Вы оставили неприкосновенному королю право назначать представителей власти, но теперь вы вынуждены снабдить их ответственностью. Чтобы быть независимым, король должен остаться неприкосновенным; не будем удаляться от этого принципа; мы не переставали следовать ему относительно частных лиц, станем же соблюдать его и по отношению к монарху. Наши убеждения, конституция, закон объявляют, что он не низложен; итак, нам должно выбирать между привязанностью к конституции и неприязнью к человеку. Так я спрошу того из вас, кто питает против главы исполнительной власти всевозможные предубеждения и неприязнь, — я попрошу такого человека сказать нам: неужели раздражение против короля в нем сильнее привязанности к отечеству? Тем, кто задыхается от ярости против согрешившего человека, я сказал бы: „Значит, если бы вы были им довольны, то пали бы к его ногам?“ (Продолжительные рукоплескания.) Люди, которые хотят пожертвовать вражде к человеку своей конституцией, кажутся мне склонными жертвовать свободой из энтузиазма по отношению к другому человеку. Энтузиазм еще опаснее ненависти, потому что французская нация — вы это знаете — умеет больше любить, чем ненавидеть.
Я не боюсь, как уже сказал, нападения ни иностранцев, ни эмигрантов, но сегодня с той же искренностью говорю, что боюсь продолжения волнений, которые не перестанут тревожить нас, пока революция не достигнет полного и мирного конца. Извне нам не могут сделать никакого зла, но нам причиняют сильное зло внутри, когда стараются продлить революционное движение, которое разрушило все, что можно было разрушить, и привело нас туда, где нужно наконец остановиться. Если революция сделает еще шаг, то этот шаг будет уже небезопасен. Итак, время закончить революцию. Она должна остановиться в тот момент, когда нация сделается свободной, а все французы — равными. Если она будет продолжаться, то покроет позором себя и нас.

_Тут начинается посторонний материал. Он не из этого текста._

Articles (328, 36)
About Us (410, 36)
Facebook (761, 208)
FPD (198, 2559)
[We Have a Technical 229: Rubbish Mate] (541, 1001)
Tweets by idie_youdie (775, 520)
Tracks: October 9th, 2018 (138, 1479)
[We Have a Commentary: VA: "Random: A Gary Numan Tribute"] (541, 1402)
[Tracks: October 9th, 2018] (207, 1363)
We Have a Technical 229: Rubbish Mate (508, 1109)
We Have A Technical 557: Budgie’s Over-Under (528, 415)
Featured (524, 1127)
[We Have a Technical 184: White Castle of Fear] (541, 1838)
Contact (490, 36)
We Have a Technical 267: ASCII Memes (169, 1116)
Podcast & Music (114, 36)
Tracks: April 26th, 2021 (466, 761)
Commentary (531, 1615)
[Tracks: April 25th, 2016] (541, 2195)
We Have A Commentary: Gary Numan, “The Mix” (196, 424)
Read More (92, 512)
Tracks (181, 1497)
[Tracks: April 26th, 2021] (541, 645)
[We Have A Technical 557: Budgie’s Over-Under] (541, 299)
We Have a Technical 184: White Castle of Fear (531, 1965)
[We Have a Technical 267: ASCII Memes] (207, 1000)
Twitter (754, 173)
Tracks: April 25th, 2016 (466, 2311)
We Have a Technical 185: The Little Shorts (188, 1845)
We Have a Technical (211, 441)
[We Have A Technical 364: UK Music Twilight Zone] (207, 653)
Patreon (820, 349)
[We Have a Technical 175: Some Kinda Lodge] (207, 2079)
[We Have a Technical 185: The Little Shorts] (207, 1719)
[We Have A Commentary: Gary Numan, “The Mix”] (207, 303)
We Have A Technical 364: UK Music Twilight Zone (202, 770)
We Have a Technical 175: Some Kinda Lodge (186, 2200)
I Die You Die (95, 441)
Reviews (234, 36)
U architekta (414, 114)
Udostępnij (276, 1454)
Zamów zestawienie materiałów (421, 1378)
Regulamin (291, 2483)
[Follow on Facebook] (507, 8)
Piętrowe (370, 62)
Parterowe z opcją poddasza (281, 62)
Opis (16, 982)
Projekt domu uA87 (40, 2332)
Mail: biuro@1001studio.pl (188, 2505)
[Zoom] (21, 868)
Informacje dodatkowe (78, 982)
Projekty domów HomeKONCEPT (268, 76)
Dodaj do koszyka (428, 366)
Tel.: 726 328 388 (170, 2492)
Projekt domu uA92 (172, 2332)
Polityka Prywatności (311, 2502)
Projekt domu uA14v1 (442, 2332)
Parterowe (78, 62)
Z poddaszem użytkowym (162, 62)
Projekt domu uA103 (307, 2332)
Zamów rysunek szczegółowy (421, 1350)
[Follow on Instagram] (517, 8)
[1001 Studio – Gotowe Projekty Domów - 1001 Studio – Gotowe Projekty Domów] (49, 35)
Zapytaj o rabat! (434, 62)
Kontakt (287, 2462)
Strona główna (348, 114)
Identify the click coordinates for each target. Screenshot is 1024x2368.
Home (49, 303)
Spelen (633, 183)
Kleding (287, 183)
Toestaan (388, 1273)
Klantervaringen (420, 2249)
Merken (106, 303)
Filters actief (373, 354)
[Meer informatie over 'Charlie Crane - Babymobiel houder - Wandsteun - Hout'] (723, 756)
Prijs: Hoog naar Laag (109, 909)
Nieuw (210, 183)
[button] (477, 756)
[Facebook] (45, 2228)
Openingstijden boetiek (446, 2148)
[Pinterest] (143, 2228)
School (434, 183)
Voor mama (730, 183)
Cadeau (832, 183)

Обновители государства, следуйте неуклонно по вашему пути; вы выказали мужество и силу, покажите же теперь мудрость и умеренность. Вот где будет апогей вашей славы. Удалившись к своим очагам, вы если не получите всеобщих благословений, то по крайней мере заставите замолчать клевету…»
Эта речь, лучшая из речей Варнава, прервала на несколько дней попытки провозгласить республику. Неприкосновенность короля, признаваемая в принципе, была признана на деле. Буйе и его сообщников передали Верховному суду в Орлеане.
Пока эти люди, исключительно политики, следя, каждый по своему разумению, за ходом революции, мужественно хотели остановить ее там, где останавливались их взгляды, революция продолжала свой путь. Ее идея была слишком велика, чтобы уместиться в голове одного публичного человека.
Независимо от национальных собраний, она создала себе два рычага, еще более могучих и страшных, предназначенных для того, чтобы шевелить и встряхивать этих политиков, если бы они вздумали остановиться, когда она хотела продолжать свой ход. Такими рычагами стали печать и клубы. Они относились к легальным собраниям как чистый воздух относится к спертому.
В течение полувека перед революцией печать оставалась громким и звучным эхом мысли мудрецов и реформаторов. Как только разразилась революция, печать сделалась бурным и циничным отголоском народных страстей. Книг более не издавалось, для этого не было времени; пресса выходила сначала в виде брошюр, а потом во множестве летучих листков, которые, распространяясь по низкой цене или даже бесплатно, призывали толпу к чтению и обсуждению.
Мирабо, желающий, чтобы слово революции разносилось по департаментам, несмотря на постановления правительства, создал такой рупор в «Письмах к избирателям», которые потом превратились в «Курьер Прованса». С открытием Генеральных штатов и взятием Бастилии появились и другие газеты. Каждому новому проявлению революции соответствовало рождение новых печатных изданий. Главным органом народной агитации стала тогда еженедельная газета «Парижские революции» под редакцией Лустало, выходившая тиражом в 200 000 экземпляров. Ее направление выражалось в эпиграфе: «Великие люди только потому кажутся нам великими, что мы стоим на коленях; встанем же!» Памфлет «Разговоры фонаря с парижанами» стал делом Камилла Демулена. Никто лучше Демулена не олицетворял в себе толпу; это была сама толпа, с ее неожиданными и бурными движениями, с ее подвижностью, непоследовательностью, яростью, прерываемой смехом. Он был не только знамением народа, он был самим народом.